Después de ella salí con un chico. El cubano. Yo no quería relación. ¿Cómo iba a creer que una relación después de todo lo que había visto y de lo que me habían hecho, iba a funcionar? Le dije sí, egoísta de mí, porque quería olvidarla y no podía sola. Así que me pareció buena idea empezar una relación y distraerme. El cubano, me dijo te quiero a los dos días y te amo a la semana. No de empezar a salir, sino de habernos conocido. Por supuesto que no me iba a creer nada de lo que me dijera o hiciera. Por eso me la sudó un poco utilizarlo. Se quería venir a vivir a las islas, supuestamente, y muchas otras cosas más. Una noche, mi compañero y yo salimos y me besé con un pibe con el que habíamos salido. Se los puse después de 10 años siendo hiper fiel. Pero no voy a mentir, el cubano no me importaba nada, pero no sabía como dejarlo. A los pocos días, me dejó el a mí y a los dos días de dejarlo conmigo, ya tenía foto de perfil con su nueva chica. Así que creo que ambos la cagamos y no salió tan mal la vaina.

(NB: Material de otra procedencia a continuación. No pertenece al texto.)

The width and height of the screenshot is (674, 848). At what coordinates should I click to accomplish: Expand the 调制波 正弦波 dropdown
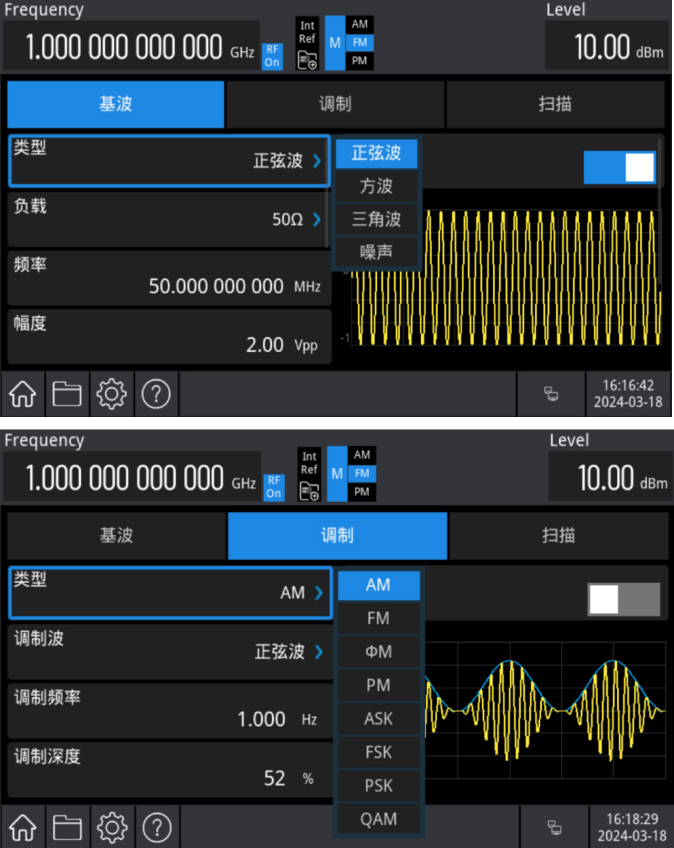169,651
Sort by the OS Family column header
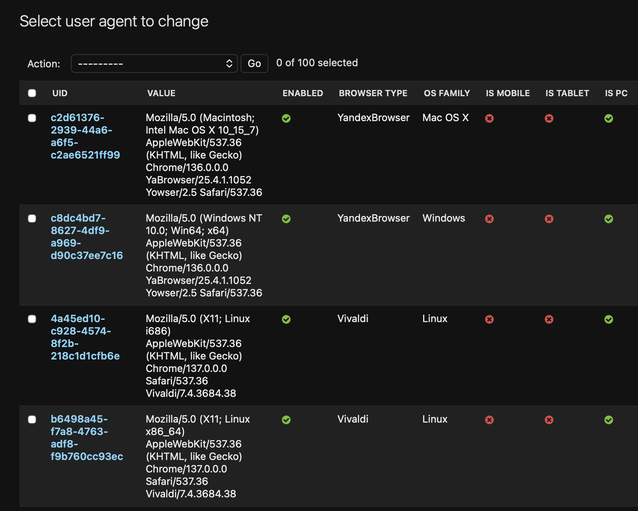 point(446,93)
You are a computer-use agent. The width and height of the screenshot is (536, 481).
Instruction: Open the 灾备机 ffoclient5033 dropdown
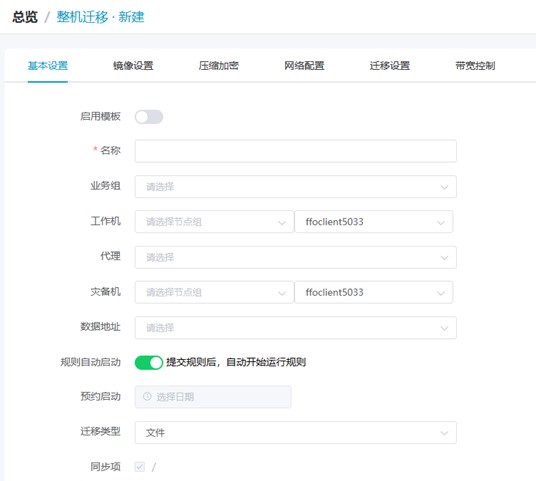(x=374, y=292)
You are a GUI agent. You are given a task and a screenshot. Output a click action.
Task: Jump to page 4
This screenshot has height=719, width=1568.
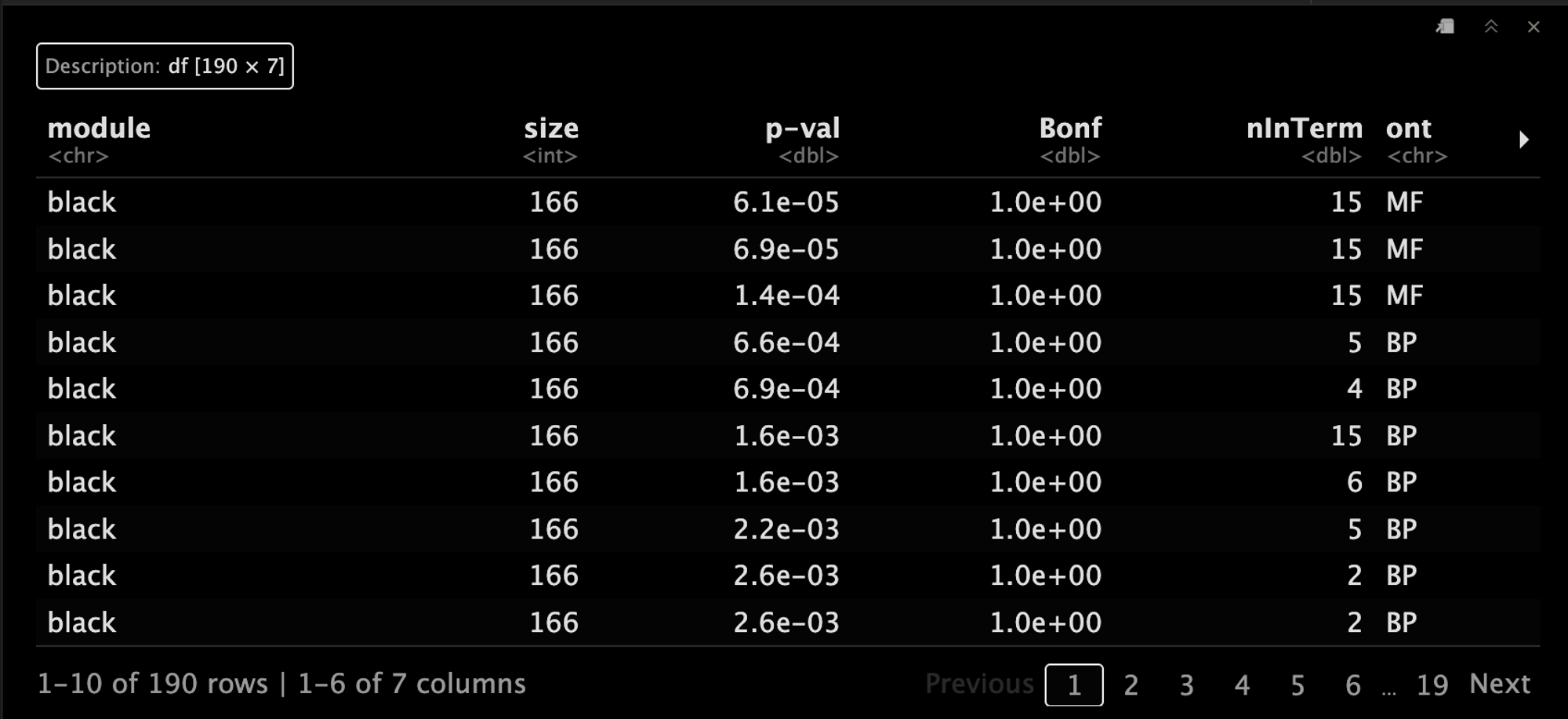pyautogui.click(x=1242, y=685)
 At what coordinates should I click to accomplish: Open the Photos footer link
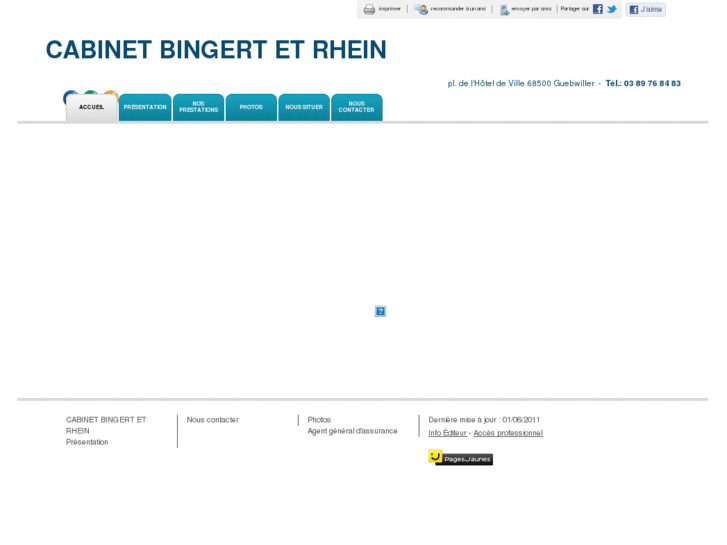[319, 420]
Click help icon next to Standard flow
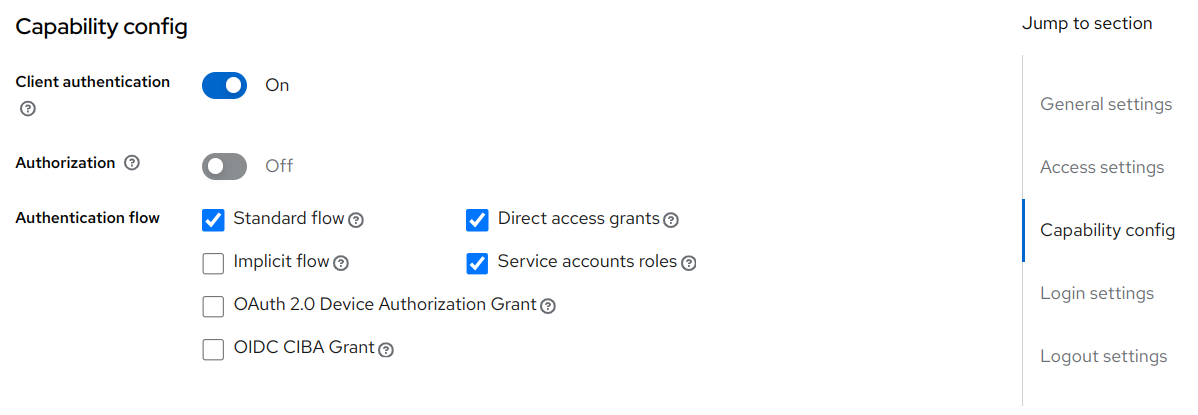This screenshot has height=415, width=1198. click(356, 220)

Toda esta gente me llenó en su momento, no eran malos 24/7. Nos llegamos a compentrar, a confiar los unos en los otros, a tirarnos pedos delante del otro y que fuera de lo más normal, llegamos a compartir el día a día y apoyarnos en los momentos malos. Una persona no está con otra que le trata mal siempre. Siempre hubo un periodo bueno que me hizo pensar que funcionaría, que sería el amor de mi vida o que quizás, al menos, sería real durase lo que durase.

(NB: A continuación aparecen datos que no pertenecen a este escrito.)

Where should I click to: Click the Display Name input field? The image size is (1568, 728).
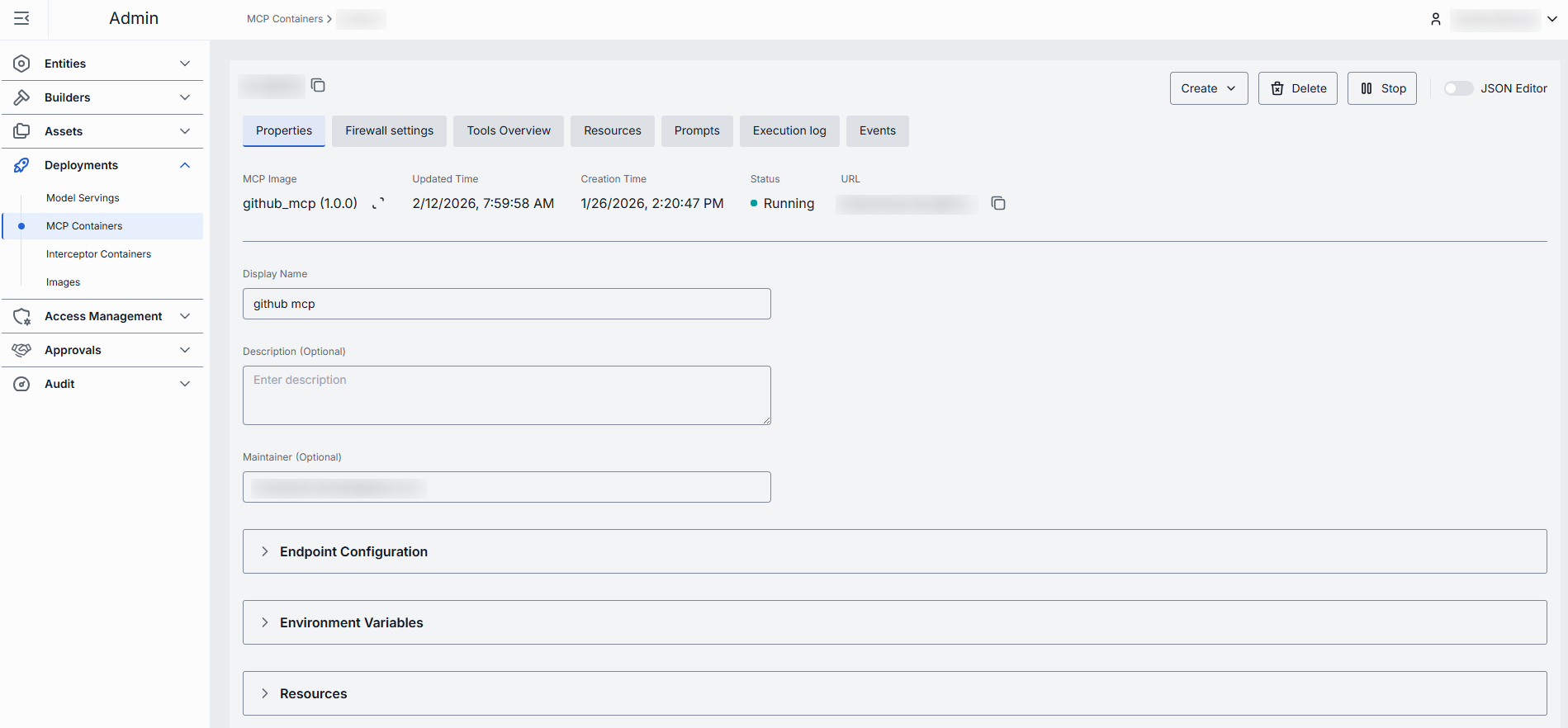[x=506, y=304]
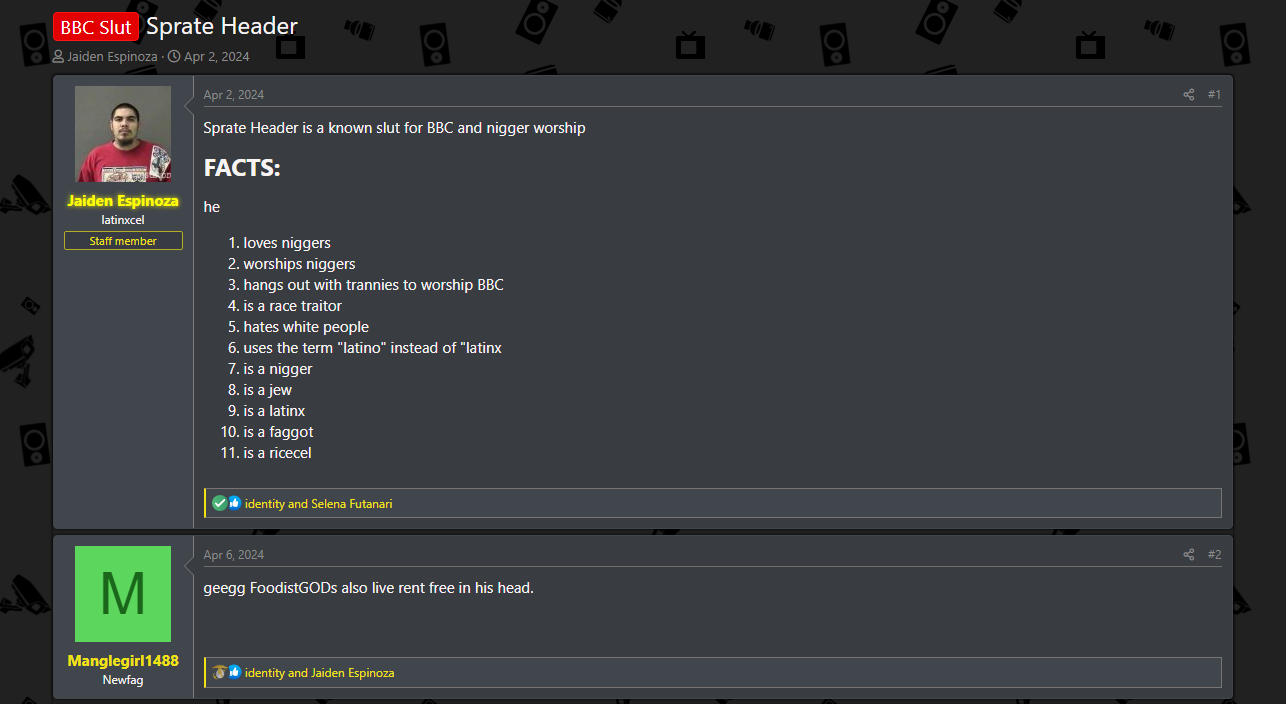This screenshot has width=1286, height=704.
Task: Click the green checkmark reaction icon on first post
Action: 220,503
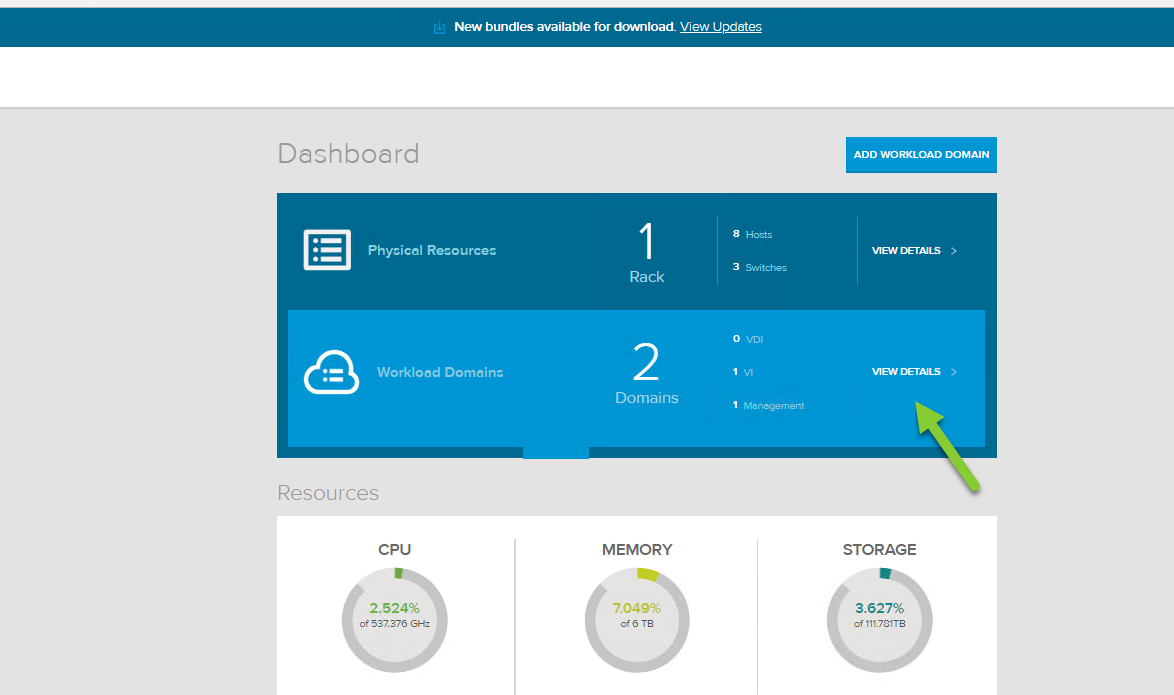Viewport: 1174px width, 695px height.
Task: Click the Rack count indicator
Action: click(x=646, y=250)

Y por eso me da miedo, una vez más, que algo bonito que me llena, como lo fueron todos los principios de estos hijos de puta, se convierta en lo mismo. No podría aguantarlo otra vez. Ni hacer daño, ni que me lo hagan. Ni que me decepcionen, ni tener que decir adiós a alguien al que quiero. No podría soportarlo. Y por esto y muchas más cosas que tengo en mi kokoro, no quiero salir con nadie más.


A veces me da miedo ser victimista. Creer que todos se portan mal conmigo y que el problema está en ellos y no en mí, pero no. Sé diferenciar cuando yo también me he portado mal o he sido egoísta o me he equivocado. En realidad lo escribo para autoconvencerme, para estar segura.